Moral? Assume nothing! Always test your backup to make sure that a restore works and that the process is documented.
Be your own SQL god!
There are other areas to look at too, but I have listed enough for you to get the idea. So remember, if you want to be considered a "SQL god" and be cool, then heed my advice. Take a good look at your SQL box. Drop in a maintenance plan or two and just like me, people will think you are some sort of genius đŸ™‚
Thanks for reading
Paul Culmsee
CISSP, MCSE, "SQL God", MCT
Ron Grzywacz’s blog has some good links around this subject of maintenance plans and stuff, so anyone interested should check his post out:
http://blogs.msdn.com/ronalg/archive/2008/08/27/sql-maintenance-for-sharepoint-databases.aspx
Ah good point Jeremy, I forgot to mention the issue with the “rebuild index” task and SharePoint. Information about that “gotcha” can be found at http://www.cleverworkarounds.com/2008/07/09/office-server-search-memory-leak-and-stuck-on-crawling/.

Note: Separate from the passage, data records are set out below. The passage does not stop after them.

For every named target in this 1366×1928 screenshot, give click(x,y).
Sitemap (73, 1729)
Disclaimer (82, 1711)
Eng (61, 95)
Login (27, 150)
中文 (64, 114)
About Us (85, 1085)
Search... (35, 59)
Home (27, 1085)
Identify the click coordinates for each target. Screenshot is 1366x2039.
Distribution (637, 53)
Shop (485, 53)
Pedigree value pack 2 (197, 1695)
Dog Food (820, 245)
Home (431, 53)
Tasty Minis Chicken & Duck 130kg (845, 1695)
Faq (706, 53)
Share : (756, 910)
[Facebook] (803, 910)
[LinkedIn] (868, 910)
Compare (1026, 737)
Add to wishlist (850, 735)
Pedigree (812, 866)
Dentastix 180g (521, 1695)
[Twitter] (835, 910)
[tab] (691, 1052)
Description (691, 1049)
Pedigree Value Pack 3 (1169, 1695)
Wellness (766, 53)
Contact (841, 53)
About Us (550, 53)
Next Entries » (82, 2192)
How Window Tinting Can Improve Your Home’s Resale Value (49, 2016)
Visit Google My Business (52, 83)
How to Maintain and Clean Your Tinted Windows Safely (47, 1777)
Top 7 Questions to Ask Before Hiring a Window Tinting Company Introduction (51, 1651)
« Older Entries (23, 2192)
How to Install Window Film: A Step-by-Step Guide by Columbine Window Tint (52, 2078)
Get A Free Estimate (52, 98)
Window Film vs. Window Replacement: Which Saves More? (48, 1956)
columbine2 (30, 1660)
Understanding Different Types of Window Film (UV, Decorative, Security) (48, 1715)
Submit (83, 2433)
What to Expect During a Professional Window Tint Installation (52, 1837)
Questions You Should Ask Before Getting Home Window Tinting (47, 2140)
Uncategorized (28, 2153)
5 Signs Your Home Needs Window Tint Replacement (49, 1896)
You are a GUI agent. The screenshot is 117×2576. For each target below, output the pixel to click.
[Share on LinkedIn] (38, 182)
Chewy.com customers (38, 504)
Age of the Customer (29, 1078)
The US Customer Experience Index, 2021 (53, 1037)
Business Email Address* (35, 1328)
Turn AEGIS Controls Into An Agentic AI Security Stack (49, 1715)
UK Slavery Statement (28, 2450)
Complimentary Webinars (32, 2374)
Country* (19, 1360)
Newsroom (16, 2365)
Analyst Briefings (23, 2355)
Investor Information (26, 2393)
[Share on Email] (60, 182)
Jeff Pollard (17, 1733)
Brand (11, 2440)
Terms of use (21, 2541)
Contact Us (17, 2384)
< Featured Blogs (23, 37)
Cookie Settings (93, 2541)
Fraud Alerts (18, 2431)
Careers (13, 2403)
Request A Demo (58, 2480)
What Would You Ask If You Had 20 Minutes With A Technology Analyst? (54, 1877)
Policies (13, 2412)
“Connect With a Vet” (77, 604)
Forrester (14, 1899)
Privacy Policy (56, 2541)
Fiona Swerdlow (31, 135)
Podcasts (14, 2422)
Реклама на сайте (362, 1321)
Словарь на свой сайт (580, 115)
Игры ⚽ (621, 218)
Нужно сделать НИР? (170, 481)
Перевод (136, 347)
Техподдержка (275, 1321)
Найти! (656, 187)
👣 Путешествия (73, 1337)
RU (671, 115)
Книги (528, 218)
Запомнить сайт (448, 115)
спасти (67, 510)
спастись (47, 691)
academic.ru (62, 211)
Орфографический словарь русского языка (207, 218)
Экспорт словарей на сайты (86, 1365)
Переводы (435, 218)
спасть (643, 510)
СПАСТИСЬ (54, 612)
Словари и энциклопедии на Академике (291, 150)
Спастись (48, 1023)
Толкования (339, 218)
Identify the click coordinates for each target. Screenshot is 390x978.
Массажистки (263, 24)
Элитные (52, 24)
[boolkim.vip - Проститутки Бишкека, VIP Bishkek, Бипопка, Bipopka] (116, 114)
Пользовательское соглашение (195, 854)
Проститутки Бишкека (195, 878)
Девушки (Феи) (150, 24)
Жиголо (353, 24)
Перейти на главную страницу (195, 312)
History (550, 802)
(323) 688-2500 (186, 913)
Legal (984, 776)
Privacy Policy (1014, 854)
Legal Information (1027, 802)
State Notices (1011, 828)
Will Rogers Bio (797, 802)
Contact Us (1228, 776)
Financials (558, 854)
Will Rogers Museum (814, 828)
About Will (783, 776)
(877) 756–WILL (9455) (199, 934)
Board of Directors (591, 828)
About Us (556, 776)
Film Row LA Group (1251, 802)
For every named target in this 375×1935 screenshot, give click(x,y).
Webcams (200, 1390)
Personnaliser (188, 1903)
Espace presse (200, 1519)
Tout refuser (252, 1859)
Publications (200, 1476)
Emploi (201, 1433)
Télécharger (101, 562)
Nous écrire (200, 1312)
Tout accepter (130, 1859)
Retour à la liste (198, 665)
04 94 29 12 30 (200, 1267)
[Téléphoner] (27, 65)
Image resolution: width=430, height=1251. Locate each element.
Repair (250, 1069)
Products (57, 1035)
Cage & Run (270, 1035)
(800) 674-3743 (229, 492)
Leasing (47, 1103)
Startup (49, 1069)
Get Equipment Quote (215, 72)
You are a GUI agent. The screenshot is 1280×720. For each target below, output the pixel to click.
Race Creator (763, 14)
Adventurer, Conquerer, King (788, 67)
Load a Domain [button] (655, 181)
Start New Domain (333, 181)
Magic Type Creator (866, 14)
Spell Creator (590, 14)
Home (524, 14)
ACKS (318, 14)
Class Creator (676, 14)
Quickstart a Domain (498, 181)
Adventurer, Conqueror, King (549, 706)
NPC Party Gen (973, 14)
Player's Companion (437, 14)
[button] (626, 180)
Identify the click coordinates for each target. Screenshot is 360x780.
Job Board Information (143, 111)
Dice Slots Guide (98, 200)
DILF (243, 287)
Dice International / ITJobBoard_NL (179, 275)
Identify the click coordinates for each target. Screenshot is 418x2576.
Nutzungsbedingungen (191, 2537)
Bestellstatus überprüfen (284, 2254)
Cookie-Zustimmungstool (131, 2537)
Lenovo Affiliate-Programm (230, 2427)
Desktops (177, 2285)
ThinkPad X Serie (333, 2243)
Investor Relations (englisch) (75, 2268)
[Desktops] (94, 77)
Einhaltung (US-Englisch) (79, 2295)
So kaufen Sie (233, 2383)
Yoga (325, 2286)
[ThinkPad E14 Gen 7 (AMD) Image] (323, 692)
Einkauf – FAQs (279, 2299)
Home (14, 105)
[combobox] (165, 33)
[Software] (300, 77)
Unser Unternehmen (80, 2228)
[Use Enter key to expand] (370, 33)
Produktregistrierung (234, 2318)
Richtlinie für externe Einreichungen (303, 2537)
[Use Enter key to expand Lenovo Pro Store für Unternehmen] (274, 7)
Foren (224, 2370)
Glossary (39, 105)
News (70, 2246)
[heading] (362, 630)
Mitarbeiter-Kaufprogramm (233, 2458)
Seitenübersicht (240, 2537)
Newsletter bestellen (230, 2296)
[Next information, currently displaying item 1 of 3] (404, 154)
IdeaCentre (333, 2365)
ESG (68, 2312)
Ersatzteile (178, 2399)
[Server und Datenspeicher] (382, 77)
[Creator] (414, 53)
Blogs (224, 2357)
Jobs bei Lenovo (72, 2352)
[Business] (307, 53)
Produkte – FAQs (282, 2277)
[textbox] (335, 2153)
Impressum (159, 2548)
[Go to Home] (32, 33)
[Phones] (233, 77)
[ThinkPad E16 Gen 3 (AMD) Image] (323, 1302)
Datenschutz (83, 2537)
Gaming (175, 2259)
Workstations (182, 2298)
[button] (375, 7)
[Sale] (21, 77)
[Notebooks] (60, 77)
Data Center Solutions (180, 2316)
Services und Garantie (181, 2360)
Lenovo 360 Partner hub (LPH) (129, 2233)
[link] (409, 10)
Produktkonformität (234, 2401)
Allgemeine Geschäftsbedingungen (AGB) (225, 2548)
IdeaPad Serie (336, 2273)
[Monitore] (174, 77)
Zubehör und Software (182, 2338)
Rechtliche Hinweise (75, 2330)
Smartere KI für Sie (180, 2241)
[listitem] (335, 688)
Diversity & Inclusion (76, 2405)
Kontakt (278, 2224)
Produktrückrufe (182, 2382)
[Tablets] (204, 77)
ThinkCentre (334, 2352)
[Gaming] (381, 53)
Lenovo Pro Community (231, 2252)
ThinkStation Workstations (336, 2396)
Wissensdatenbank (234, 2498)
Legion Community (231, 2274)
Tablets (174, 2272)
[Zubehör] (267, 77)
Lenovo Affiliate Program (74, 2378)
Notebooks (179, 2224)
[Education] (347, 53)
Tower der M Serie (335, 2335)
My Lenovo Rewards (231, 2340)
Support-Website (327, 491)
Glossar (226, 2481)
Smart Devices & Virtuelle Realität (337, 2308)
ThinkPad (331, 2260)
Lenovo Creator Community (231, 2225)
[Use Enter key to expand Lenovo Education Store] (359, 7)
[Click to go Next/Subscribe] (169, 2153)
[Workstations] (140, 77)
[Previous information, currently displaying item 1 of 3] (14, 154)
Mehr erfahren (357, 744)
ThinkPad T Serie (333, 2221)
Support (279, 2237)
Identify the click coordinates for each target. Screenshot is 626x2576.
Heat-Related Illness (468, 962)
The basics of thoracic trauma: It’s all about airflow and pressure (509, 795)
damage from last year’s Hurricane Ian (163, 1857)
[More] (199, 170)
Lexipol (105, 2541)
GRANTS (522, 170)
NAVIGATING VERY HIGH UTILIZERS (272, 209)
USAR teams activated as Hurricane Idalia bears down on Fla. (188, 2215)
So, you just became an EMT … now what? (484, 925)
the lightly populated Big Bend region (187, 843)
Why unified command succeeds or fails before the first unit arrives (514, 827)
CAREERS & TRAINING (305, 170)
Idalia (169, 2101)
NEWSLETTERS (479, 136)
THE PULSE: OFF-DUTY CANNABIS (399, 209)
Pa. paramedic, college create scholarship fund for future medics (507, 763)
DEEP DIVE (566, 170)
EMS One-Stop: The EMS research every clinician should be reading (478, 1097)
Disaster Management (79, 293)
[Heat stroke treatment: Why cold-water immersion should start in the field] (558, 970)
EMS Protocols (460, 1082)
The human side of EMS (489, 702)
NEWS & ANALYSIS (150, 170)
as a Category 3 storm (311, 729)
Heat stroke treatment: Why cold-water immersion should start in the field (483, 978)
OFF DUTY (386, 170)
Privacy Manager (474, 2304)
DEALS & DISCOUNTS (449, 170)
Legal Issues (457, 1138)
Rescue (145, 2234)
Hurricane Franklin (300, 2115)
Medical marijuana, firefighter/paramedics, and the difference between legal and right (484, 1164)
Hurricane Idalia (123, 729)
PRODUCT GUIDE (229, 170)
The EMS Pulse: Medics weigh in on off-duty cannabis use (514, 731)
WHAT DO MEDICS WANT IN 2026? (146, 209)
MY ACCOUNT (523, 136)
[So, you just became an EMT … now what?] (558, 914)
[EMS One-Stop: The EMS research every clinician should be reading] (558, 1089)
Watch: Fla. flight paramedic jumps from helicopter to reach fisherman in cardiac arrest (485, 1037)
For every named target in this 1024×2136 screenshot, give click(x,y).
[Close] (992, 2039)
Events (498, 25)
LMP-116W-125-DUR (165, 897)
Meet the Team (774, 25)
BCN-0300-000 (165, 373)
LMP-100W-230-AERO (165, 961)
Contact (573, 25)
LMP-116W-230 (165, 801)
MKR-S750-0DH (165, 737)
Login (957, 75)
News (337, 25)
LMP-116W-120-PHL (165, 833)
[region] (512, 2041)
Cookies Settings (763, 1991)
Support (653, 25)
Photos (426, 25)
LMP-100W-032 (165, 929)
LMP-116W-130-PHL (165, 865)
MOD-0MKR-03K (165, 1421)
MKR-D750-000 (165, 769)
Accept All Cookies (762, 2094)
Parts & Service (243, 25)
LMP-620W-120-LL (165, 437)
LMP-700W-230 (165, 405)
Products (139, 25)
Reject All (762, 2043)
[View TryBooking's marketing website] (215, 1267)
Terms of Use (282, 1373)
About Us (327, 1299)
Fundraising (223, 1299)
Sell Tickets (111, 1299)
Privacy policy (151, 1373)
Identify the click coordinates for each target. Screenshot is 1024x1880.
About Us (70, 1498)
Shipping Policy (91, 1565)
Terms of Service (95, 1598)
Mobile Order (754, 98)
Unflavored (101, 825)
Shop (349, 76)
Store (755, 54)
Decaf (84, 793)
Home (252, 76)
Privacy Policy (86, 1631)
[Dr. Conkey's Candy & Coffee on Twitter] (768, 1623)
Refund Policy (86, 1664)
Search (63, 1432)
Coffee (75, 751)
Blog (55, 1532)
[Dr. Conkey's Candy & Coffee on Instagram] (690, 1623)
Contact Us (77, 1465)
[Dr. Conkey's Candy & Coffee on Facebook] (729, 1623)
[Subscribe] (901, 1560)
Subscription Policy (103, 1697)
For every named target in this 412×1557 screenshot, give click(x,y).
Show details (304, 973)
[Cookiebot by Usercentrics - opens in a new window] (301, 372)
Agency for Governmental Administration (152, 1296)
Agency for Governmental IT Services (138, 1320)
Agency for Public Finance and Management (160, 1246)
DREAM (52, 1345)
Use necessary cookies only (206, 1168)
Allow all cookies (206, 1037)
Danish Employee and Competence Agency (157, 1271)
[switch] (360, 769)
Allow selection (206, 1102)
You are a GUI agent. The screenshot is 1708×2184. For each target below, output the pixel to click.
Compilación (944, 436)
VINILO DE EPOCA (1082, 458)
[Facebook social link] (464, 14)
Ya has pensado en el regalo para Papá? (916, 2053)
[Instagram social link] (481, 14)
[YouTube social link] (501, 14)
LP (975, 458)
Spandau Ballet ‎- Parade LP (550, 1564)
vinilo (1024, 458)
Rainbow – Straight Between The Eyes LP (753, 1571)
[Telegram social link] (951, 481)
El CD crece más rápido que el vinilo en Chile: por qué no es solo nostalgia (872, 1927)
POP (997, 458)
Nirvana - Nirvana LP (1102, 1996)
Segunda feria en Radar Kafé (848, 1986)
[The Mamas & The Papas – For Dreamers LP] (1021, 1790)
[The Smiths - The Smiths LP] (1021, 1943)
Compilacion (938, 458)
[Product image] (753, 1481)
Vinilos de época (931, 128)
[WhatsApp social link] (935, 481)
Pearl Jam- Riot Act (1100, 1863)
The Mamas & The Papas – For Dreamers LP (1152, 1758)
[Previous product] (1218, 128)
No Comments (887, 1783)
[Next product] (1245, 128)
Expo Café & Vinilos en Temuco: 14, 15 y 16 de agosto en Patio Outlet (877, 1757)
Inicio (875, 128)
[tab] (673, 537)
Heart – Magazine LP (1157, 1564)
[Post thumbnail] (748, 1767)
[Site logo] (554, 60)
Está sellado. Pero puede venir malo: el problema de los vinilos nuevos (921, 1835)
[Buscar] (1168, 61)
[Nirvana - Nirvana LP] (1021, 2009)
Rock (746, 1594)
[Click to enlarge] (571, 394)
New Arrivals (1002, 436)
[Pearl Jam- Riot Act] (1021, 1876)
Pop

Interesting, SP2 for SQL cures this problem. I actually had a section in the article about lack of patching but took it out because that is a generalised problem, not just with SQL Server.
dbcc shrinkdatabase has made me look like a SQL guru time and time again. Also, why does anyone save transaction logs in development? You can just change to simple recovery. Nobody is going to replay your logs.
Is it complexity of the product or complextity of requirements that causes misunderstanding. I do rather like the description (pictorial) at BusinessBalls, perhaps it will help you also.